### Task to carry out
Please convert the data below into a Markdown table with the columns "Row" and "Line", covering only the lines from the one containing "Viewport: 1325px width, 896px" through the end of the data, both included, and leaving out blank lines.

### Dataset excerpt

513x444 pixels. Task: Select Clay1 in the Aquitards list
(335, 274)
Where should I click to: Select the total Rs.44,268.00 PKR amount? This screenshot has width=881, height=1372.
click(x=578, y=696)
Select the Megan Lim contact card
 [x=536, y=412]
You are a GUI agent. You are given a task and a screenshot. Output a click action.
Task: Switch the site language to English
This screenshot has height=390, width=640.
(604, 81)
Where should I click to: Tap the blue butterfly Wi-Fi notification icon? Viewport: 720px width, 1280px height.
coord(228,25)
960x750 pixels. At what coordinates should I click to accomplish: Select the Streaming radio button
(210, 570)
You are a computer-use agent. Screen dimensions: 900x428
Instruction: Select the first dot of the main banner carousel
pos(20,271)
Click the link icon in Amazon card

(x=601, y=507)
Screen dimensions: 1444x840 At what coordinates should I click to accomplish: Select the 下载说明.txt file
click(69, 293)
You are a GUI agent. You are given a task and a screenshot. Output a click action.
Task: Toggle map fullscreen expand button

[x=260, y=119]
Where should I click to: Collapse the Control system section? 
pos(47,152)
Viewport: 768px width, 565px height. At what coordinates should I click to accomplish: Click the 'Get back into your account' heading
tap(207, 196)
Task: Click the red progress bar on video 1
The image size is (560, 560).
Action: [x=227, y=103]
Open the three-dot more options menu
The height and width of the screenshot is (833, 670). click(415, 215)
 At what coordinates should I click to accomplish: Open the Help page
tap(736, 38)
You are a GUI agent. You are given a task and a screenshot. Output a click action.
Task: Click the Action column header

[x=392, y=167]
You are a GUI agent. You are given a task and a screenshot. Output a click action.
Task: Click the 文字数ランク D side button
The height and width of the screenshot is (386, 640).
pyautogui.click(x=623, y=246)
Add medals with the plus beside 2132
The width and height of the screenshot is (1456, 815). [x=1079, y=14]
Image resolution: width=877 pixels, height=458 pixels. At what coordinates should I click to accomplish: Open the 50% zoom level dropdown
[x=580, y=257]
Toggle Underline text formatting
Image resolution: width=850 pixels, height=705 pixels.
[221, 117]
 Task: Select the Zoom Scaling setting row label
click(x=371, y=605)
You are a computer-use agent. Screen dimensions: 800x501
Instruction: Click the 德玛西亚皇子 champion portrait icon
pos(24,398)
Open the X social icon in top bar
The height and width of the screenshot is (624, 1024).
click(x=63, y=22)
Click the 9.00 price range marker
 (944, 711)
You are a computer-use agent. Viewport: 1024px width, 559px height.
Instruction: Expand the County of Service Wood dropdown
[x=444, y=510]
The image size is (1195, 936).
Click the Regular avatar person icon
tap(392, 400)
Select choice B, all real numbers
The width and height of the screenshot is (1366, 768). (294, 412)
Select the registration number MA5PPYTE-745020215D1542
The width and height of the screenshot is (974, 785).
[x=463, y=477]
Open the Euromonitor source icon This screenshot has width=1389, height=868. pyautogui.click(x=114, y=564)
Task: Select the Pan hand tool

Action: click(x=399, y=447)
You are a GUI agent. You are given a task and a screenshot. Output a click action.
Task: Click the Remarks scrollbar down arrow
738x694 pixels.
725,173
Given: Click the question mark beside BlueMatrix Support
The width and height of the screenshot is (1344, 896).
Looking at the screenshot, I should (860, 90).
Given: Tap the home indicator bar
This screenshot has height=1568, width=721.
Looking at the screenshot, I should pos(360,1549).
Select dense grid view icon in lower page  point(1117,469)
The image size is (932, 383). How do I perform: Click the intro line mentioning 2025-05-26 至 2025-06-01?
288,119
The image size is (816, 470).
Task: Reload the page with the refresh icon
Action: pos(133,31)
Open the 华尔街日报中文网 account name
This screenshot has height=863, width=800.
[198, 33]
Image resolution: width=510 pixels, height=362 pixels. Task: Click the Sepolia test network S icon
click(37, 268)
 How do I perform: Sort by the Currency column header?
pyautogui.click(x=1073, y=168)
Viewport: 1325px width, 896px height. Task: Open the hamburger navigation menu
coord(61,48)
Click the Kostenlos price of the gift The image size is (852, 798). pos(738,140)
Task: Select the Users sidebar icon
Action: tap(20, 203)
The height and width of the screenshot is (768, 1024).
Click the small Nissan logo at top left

### Solution to the exercise
| Row | Line |
|---|---|
| 1 | Viewport: 1325px width, 896px height. Task: Open the hamburger navigation menu |
| 2 | coord(61,48) |
| 3 | Click the Kostenlos price of the gift The image size is (852, 798). pos(738,140) |
| 4 | Task: Select the Users sidebar icon |
| 5 | Action: tap(20, 203) |
| 6 | The height and width of the screenshot is (768, 1024). |
| 7 | Click the small Nissan logo at top left |